Dynamic Model of a Vortex-Induced Energy Converter

[+] Author and Article Information
Giampaolo Manfrida

Fellow ASME
Dipartimento di Ingegneria Industriale,
Università degli Studi di Firenze,
Viale G.B. Morgagni 40,
Firenze I50134, Italy
e-mail: giampaolo.manfrida@unifi.it

Mirko Rinchi

Dipartimento di Ingegneria Industriale,
Università degli Studi di Firenze,
Viale G.B. Morgagni 40,
Firenze I50134, Italy
e-mail: mirko.rinchi@unifi.it

Guido Soldi

Dipartimento di Ingegneria Industriale,
Università degli Studi di Firenze,
Viale G.B. Morgagni 40,
Firenze I50134, Italy
e-mail: guido.soldi@stud.unifi.it

Contributed by the Advanced Energy Systems Division of ASME for publication in the JOURNAL OF ENERGY RESOURCES TECHNOLOGY. Manuscript received October 16, 2015; final manuscript received April 21, 2016; published online June 14, 2016. Assoc. Editor: Na Zhang.

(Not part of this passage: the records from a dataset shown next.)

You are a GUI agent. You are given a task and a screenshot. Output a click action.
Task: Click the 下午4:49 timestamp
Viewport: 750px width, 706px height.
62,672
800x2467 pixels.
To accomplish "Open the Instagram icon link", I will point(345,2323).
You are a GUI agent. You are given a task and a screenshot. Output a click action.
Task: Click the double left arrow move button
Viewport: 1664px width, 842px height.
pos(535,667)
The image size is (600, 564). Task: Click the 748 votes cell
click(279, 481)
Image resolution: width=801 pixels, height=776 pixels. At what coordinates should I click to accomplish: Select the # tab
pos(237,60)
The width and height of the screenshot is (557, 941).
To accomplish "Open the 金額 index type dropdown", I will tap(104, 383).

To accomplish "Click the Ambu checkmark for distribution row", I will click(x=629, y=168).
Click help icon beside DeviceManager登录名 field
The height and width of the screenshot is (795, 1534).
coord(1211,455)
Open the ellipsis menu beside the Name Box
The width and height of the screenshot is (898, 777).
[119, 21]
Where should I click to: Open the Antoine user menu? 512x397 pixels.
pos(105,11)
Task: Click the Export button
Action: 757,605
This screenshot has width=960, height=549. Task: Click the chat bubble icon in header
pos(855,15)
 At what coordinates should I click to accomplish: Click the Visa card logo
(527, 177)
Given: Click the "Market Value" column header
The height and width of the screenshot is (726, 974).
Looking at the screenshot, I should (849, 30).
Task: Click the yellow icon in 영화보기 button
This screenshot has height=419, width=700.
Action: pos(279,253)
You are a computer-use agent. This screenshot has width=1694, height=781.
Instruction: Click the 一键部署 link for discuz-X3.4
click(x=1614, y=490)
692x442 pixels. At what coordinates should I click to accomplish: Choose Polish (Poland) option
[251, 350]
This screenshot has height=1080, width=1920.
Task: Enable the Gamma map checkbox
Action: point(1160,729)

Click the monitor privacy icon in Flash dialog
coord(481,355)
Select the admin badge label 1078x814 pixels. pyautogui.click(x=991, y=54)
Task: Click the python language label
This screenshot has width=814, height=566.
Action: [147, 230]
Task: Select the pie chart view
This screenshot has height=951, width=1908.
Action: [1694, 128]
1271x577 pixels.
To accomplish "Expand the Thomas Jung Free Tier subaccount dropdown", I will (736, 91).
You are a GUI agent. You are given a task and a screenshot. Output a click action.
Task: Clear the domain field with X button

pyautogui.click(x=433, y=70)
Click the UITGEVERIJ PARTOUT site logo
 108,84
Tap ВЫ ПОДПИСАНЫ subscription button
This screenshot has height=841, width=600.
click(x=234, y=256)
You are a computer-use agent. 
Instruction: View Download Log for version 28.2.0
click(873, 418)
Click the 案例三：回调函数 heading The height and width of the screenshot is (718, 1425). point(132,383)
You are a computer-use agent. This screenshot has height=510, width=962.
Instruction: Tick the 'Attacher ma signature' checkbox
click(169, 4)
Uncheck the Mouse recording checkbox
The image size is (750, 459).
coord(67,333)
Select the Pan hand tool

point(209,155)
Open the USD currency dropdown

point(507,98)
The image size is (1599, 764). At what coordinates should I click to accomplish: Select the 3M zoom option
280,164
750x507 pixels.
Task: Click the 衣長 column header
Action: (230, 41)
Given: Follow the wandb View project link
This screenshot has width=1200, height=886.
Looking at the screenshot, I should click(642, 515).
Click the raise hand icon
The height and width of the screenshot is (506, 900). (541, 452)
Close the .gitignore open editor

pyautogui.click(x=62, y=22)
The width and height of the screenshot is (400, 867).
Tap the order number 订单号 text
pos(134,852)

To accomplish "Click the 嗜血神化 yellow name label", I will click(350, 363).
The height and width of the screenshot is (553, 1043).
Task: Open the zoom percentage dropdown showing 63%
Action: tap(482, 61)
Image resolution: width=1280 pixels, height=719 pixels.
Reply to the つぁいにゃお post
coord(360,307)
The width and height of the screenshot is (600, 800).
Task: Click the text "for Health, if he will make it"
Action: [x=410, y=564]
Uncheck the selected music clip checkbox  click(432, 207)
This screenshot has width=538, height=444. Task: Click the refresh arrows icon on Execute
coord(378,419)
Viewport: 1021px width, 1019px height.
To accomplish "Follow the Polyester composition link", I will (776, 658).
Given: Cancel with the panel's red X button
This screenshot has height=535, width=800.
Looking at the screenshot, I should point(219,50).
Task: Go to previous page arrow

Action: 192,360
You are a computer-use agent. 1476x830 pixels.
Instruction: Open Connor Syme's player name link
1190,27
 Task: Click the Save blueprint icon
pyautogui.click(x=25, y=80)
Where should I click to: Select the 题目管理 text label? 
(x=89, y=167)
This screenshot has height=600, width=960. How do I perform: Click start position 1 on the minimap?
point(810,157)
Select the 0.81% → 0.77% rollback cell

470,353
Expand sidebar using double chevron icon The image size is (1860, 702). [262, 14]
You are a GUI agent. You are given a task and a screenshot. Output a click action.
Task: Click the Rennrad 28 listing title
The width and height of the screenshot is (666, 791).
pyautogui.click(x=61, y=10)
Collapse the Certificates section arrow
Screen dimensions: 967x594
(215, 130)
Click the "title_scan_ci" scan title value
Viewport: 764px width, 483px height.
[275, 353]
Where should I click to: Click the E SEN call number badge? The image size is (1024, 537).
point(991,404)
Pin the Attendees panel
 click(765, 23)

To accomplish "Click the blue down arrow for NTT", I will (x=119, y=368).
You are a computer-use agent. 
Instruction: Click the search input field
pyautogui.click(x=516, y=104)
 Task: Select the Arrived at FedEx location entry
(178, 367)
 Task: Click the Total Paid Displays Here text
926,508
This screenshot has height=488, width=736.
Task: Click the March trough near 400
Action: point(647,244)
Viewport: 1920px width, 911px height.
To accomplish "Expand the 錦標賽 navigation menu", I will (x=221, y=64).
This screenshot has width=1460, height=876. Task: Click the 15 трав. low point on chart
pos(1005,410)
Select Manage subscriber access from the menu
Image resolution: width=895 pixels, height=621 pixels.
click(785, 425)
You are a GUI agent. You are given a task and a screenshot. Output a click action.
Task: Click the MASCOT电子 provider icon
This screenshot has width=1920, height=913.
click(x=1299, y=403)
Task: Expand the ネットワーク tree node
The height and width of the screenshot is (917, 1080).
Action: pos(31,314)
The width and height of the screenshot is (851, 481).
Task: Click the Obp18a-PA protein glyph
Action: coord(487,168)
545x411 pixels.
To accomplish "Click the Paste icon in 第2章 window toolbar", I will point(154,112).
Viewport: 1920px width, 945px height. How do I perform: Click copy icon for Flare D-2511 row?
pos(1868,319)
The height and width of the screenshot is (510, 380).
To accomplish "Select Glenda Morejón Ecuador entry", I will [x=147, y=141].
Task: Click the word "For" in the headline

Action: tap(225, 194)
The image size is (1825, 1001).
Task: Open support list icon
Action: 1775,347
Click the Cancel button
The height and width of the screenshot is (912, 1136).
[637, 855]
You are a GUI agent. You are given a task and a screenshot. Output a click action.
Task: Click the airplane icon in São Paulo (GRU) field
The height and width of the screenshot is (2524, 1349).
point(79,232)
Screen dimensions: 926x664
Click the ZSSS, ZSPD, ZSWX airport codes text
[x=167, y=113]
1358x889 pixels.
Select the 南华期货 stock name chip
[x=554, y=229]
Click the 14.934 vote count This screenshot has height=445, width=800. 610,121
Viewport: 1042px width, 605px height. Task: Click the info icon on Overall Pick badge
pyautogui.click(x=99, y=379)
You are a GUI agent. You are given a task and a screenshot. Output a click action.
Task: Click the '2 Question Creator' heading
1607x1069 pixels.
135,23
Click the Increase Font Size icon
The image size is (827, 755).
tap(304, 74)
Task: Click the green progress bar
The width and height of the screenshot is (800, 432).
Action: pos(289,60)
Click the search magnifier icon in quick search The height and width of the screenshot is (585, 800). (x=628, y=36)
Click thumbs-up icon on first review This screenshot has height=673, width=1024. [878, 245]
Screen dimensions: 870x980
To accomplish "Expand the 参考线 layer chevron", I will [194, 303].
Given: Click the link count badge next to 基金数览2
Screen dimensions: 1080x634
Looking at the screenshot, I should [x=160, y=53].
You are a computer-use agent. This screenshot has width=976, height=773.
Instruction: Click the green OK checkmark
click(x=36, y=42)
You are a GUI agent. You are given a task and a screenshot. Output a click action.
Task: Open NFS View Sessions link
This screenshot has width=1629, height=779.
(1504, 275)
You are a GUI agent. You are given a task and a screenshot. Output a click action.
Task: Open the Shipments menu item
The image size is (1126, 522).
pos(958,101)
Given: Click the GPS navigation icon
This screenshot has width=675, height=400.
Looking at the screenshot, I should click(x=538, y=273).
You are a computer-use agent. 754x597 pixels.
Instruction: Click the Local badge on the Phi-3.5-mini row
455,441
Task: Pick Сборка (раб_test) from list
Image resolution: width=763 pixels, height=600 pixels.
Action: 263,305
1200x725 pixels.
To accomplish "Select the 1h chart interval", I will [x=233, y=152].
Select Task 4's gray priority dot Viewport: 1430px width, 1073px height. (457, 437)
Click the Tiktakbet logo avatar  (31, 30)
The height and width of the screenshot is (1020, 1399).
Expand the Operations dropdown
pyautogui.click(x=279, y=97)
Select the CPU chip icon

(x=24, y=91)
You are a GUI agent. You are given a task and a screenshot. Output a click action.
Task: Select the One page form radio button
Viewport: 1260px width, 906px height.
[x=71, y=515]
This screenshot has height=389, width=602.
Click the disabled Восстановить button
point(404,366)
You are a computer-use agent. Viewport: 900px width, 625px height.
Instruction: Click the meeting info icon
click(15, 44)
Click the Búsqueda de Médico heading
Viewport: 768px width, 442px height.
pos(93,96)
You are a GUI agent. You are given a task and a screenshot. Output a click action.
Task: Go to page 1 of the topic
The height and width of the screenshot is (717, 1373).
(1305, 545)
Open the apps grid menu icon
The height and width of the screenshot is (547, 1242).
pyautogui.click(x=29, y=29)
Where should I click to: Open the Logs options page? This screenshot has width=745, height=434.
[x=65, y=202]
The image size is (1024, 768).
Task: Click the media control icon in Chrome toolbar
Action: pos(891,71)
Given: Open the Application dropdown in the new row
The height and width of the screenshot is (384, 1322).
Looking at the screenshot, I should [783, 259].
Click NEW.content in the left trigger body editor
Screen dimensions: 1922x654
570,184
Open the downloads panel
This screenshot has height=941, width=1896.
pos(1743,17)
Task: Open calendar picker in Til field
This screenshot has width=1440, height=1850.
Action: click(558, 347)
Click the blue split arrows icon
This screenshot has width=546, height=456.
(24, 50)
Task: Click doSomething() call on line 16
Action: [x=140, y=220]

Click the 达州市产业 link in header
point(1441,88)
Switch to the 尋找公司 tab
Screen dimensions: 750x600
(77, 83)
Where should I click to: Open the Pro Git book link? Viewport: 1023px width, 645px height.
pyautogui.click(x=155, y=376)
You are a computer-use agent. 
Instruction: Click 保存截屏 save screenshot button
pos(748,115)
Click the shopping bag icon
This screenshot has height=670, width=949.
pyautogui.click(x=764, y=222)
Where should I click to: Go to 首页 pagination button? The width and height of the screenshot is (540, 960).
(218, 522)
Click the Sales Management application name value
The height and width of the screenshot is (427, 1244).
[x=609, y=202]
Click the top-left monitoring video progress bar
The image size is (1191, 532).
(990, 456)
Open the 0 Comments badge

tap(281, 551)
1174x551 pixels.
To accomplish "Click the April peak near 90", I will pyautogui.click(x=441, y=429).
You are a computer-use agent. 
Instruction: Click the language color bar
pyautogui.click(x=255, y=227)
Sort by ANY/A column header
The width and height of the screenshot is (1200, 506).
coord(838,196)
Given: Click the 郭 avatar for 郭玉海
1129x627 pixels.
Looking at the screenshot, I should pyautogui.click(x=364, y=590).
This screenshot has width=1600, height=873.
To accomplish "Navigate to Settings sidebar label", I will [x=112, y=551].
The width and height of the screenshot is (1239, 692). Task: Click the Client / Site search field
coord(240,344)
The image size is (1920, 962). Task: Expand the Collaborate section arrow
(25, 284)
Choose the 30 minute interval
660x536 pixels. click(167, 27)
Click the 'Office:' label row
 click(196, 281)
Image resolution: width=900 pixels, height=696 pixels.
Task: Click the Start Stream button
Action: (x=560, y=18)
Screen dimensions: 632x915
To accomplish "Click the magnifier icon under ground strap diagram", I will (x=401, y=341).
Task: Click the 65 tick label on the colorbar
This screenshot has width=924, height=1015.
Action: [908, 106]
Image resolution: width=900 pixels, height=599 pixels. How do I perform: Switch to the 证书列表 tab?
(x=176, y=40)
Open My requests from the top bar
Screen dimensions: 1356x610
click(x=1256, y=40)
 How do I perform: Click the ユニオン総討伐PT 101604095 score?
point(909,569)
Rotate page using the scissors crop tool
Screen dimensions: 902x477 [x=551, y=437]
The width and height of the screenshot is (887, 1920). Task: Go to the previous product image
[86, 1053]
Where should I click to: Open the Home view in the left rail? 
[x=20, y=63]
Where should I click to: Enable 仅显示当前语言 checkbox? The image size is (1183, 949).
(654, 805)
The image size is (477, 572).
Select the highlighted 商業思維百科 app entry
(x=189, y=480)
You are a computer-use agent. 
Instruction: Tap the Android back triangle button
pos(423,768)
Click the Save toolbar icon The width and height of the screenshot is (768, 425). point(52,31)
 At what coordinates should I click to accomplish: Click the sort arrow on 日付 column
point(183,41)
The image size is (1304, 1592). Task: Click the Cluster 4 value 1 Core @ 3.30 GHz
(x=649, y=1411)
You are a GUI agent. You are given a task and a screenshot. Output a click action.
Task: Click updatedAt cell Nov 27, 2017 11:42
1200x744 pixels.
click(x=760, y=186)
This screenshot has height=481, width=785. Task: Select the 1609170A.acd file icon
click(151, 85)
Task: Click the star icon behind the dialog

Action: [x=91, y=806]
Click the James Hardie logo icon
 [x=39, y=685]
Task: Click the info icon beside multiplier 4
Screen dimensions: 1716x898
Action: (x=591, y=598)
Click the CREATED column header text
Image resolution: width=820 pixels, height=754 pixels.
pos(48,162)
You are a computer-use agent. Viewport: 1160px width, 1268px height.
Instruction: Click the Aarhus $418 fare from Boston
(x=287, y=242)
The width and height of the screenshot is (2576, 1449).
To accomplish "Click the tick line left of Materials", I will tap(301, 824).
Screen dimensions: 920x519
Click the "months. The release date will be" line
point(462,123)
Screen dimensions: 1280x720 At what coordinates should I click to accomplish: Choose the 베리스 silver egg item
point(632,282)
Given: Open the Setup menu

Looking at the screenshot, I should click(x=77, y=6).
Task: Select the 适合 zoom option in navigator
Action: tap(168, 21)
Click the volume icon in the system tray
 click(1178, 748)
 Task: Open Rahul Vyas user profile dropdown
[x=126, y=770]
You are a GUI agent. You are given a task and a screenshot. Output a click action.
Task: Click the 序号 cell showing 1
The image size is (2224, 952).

J. Energy Resour. Technol 138(6), 062002 (Jun 14, 2016) (7 pages) Paper No: JERT-15-1388; doi: 10.1115/1.4033587 History: Received October 16, 2015; Revised April 21, 2016

Vortex-induced energy converters (VIECs) are attracting the attention of researchers looking for energy-harvesting systems in the marine environment. These energy converters, while probably less efficient than many other specialized devices, have very few moving parts and are particularly suitable for operation in harsh environments, such as those encountered in the ocean and in offshore platforms. The principle of operation of VIECs is tapping the transverse vibration of a blunt slender body immersed in a stream, induced by unsteady flow separation (Von Karman vortex street). The simplest device is an array of cylinders: under specific conditions and with careful design, it is possible to work close to resonance and thereby to obtain large amplitudes of oscillation, which are converted into electricity by suitable devices (linear electrical generators or piezoelectric cells). The system was developed experimentally at University of Michigan, with several patents pending and scientific material published on preliminary tests. Numerical simulations of system dynamics allow to simulate more realistic operating conditions and to perform the mechanical optimization of the system in relation to a specific sea location. A model of the system was thus developed, resulting in a nonlinear dynamic mathematical formulation; this last is solved in the time domain using matlab/simulink programming. The sensitivity of the efficiency to the main design variables is investigated. The results demonstrate that the efficiency and power density are not attractive for the typical Mediterranean Sea conditions; however, as energy can be harvested over large surfaces, the system appears to deserve attention.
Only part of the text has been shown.